Dataset for running a Quantile Regression
An Excel sheet with both the data and results used in this tutorial can be downloaded by clicking here.
The data have been obtained in Lewis T. and Taylor L.R. (1967). Introduction to Experimental Ecology, New York: Academic Press, Inc.. They concern 237 children, described by their Gender, Age in months, Height in inches (1 inch = 2.54 cm), and Weight in pounds (1 pound = 0.45 kg).
Goal of this tutorial on Quantile Regression
Using the Quantile Regression, we want to find out how the weight of the children varies with their gender (a qualitative variable that takes value f or m), their height and their age, and to verify if a linear model makes sense. The Quantile Regression method belongs to a larger family of models called GLM (Generalized Linear Models) as do the linear regression, the ANOVA and the ANCOVA.
The specificity of Quantile Regression with respect to these other methods is to provide an estimate of conditional quantiles of the dependent variable instead of conditional mean. In this way, Quantile Regression permits to give a more accurate quality assessment based on a quantile analysis.
The parameter estimates in QR linear models have the same interpretation as those of any other linear model, as rates of change. Therefore, in a similar way to the ordinary least squares (OLS) model, the coefficients of the QR model can be interpreted as the rate of change of some quantile of the dependent variable distribution per unit change in the value of some regressor.
Moreover, as in ANCOVA, it’s possible to mix qualitative and quantitative explanatory variables. In three other tutorials on linear regression this dataset is also used, with the Height (Linear Regression), the Height and the Age (ANOVA) and then the Height, the Age and the Gender (ANCOVA) as explanatory variables.
Setting up a Quantile Regression
After opening XLSTAT, select the XLSTAT / Modeling data / Quantile Regression command (see below).
Once you've clicked on the button, the Quantile Regression dialog box appears.

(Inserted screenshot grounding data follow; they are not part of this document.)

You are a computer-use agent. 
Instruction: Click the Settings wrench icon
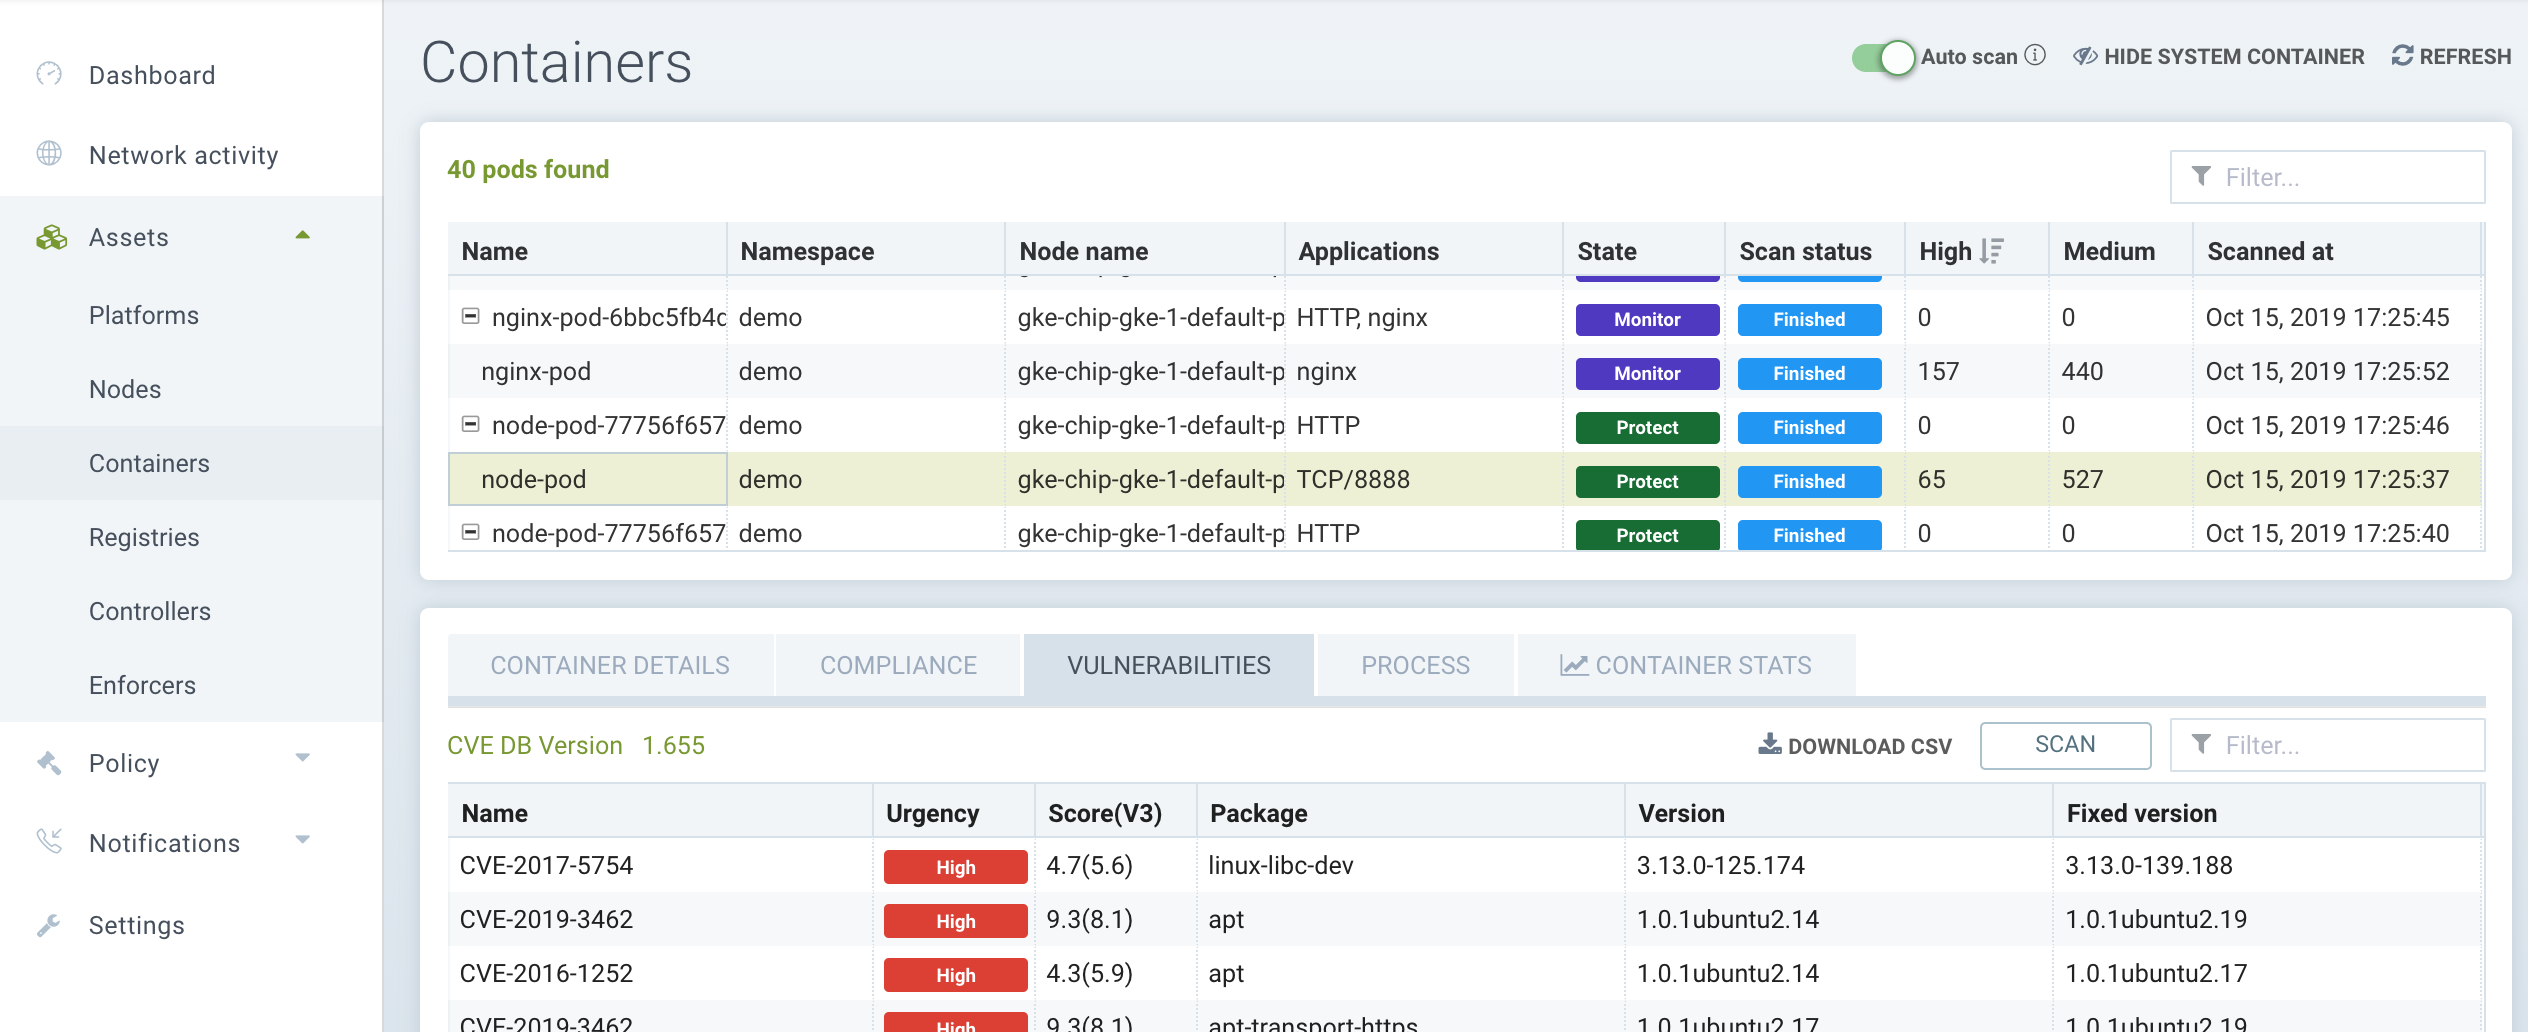(49, 925)
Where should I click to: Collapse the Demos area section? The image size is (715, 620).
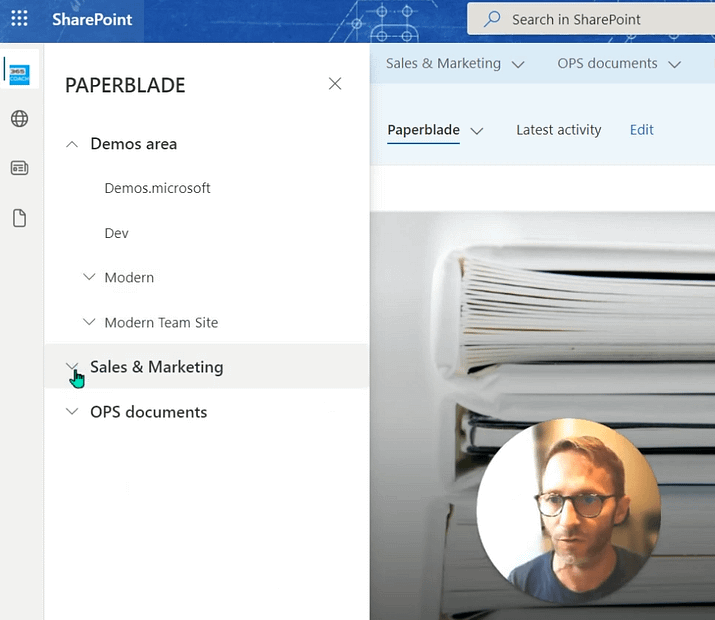point(71,144)
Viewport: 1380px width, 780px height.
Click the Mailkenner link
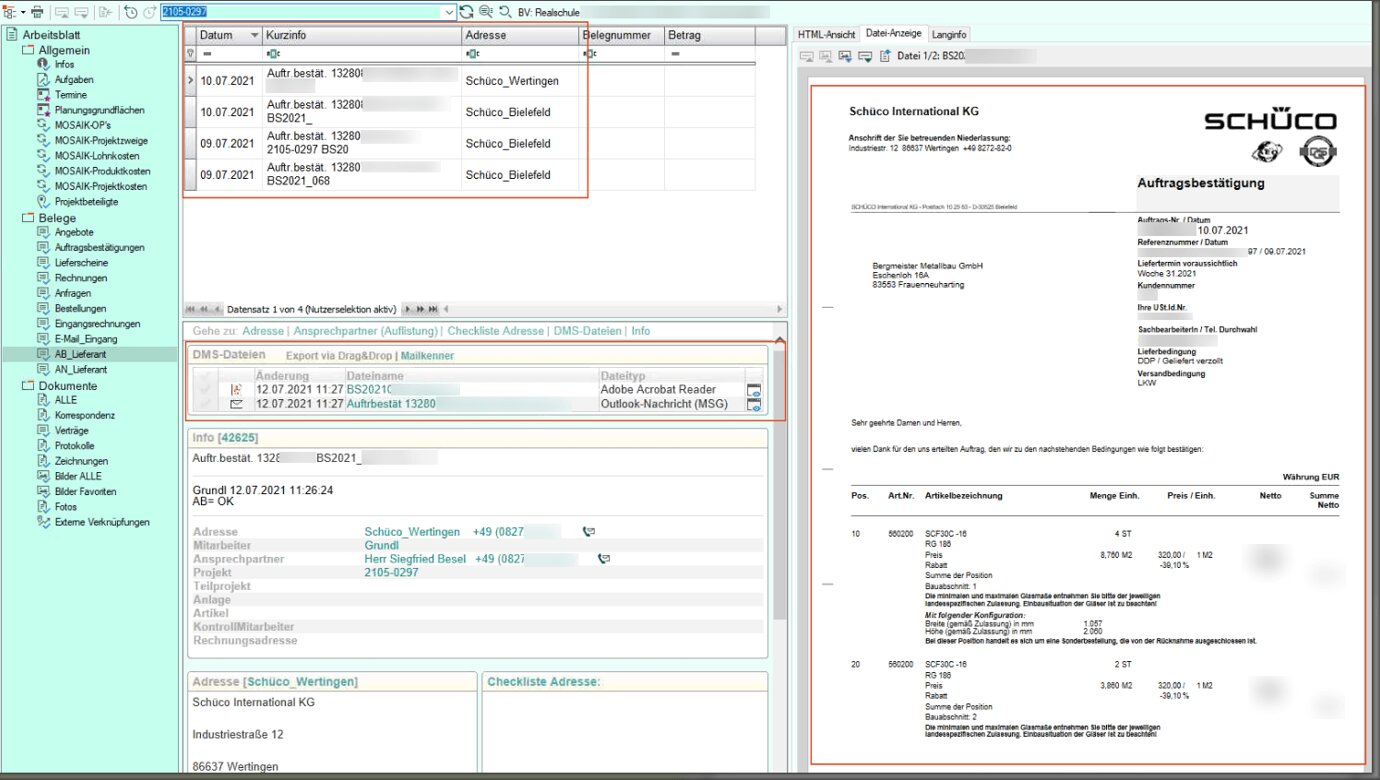[427, 355]
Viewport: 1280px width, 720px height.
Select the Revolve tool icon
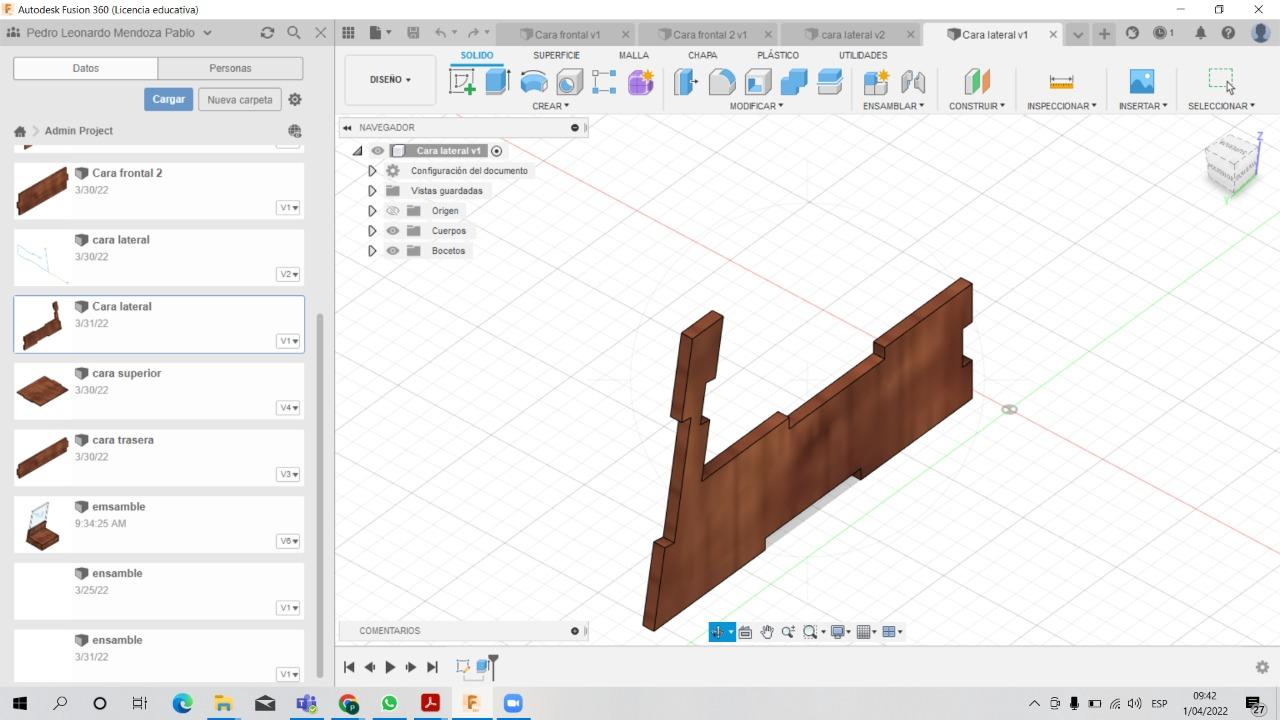[x=534, y=82]
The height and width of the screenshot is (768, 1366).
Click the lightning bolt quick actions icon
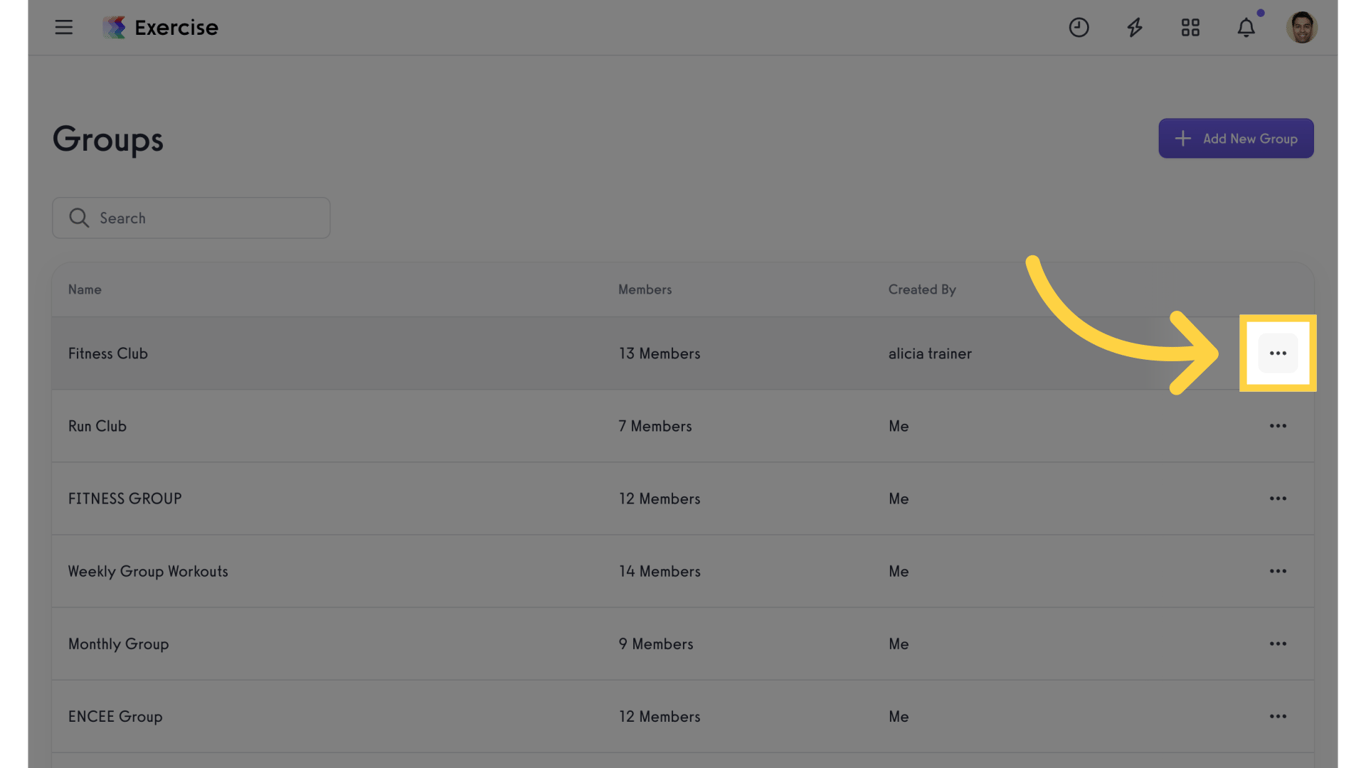click(x=1134, y=27)
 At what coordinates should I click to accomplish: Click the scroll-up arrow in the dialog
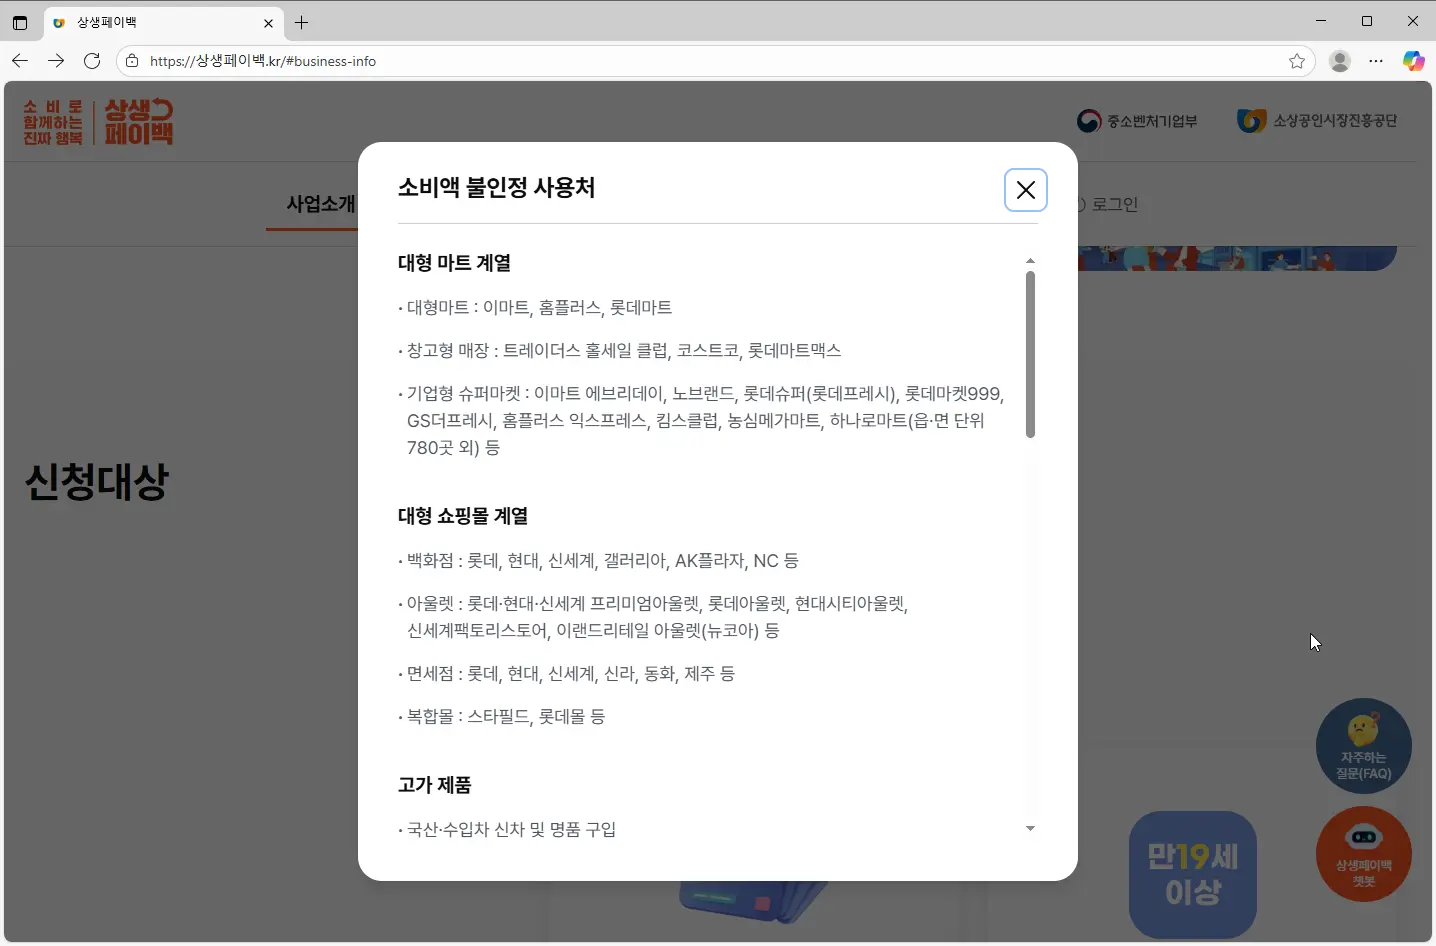pos(1031,260)
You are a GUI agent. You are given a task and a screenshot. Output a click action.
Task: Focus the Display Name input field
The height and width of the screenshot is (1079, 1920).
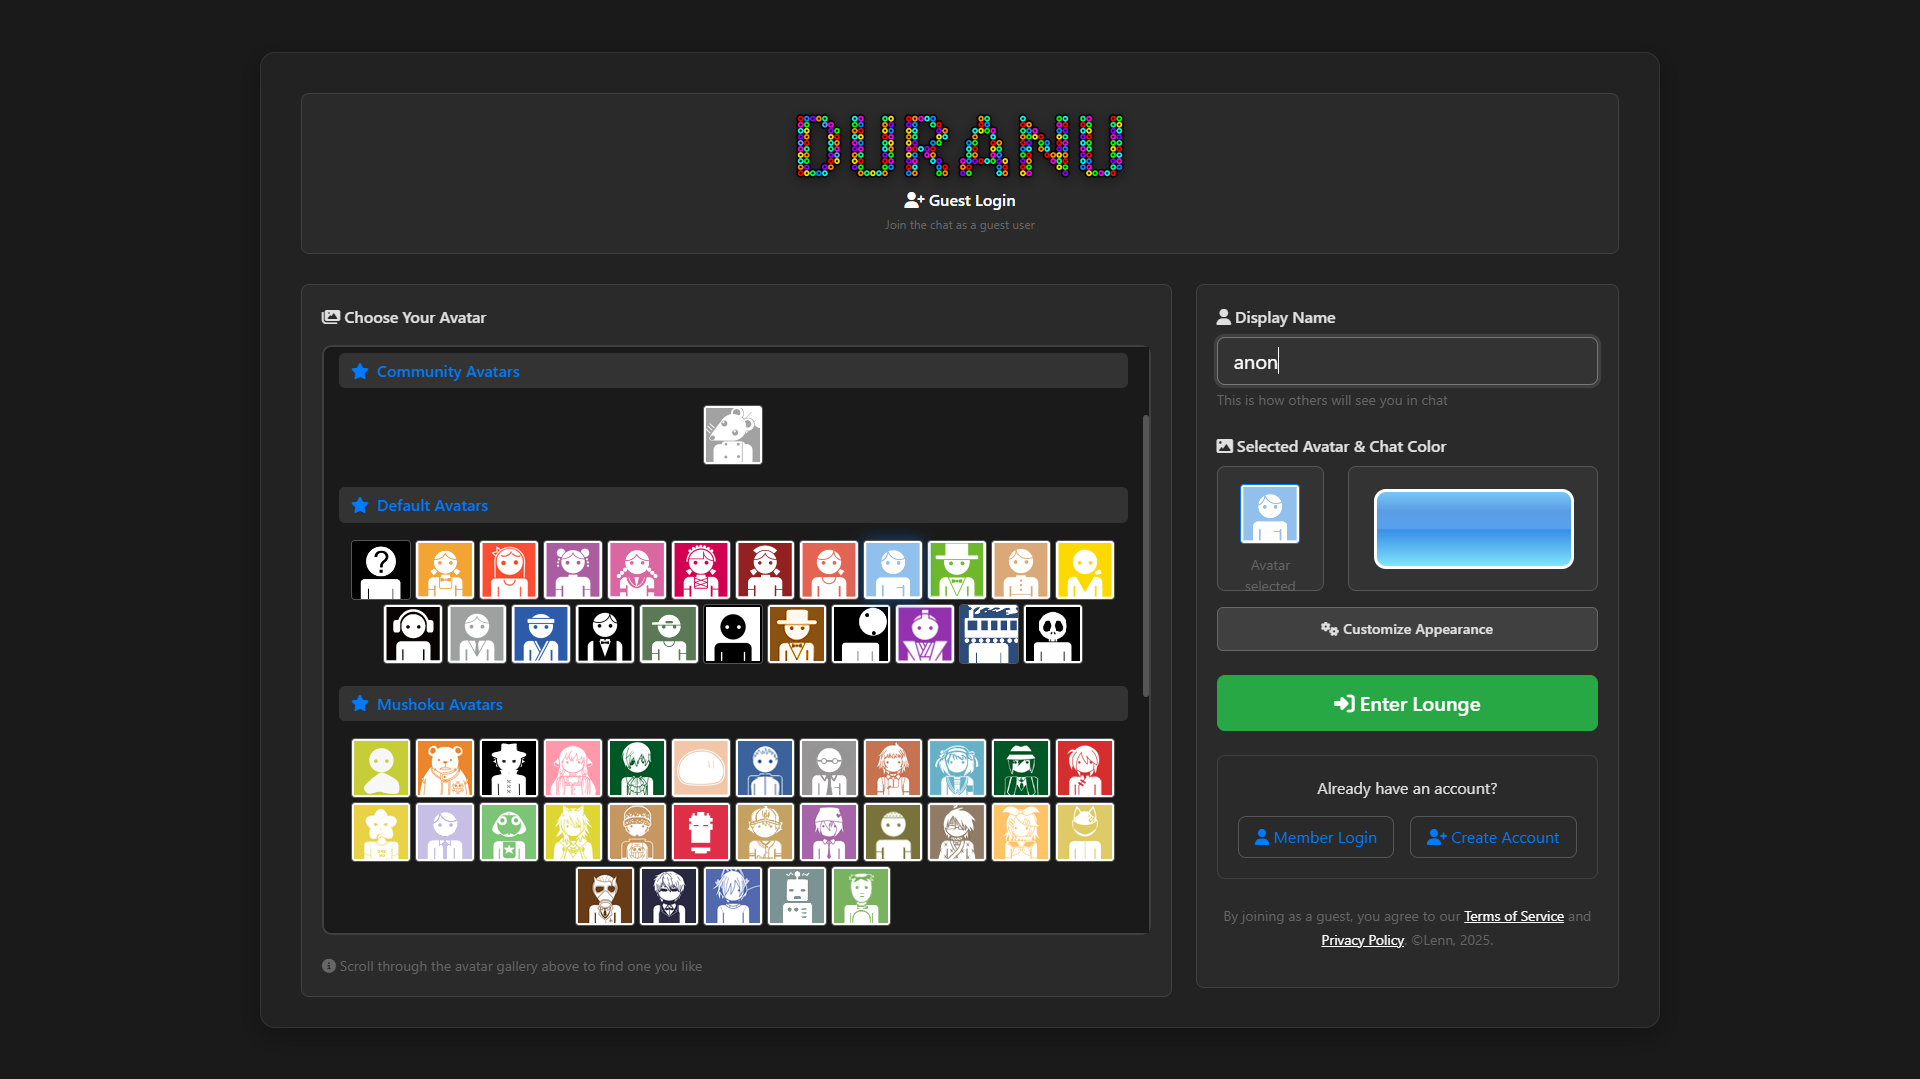1406,361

Select the data on the Excel sheet. The Dependent variable (or variable to model) is here the Weight.
The quantitative explanatory variables are the height and the age. The qualitative variable is the gender. As we selected the column title for the variables, we leave the option Variable labels activated. The other options have been left at their default value.
The computations begin once you have clicked on OK. The results will then be displayed.
In this study, we want to focus the analysis on quantiles for which the coefficients of the quantile regression are quite far from those of the ANCOVA.
In the following example, since no a-priori information giving quantiles of interest are assumed, a two-step analysis of the data is preferred and produced.
First, as an exploratory step, the Quantile Process can be selected to get an overview and thus detect some quantiles of interest to focus on next.
Before beginning, we recall the main results of ANCOVA applied on this dataset :
Interpreting the results of the first step of Quantile Regression : the Quantile Process computation
For this preliminary step, only general results are supplied (more options are available in the second step).
First, it can be noticed that around the median, the results are of the same order than those of the ANCOVA (for the mean) :
Now, if we focus on the Age and Height, their contribution seems to be stronger in the evaluation of the weight of the biggest children (alpha>0.9):
whereas some other quantile regression results suggest that the Gender has a greater effect on the weight of the slimest ones (alpha<0.1):
Obviously, the quantiles we are interested in belong to the intervals [0.9 , 1] and [0, 0.1].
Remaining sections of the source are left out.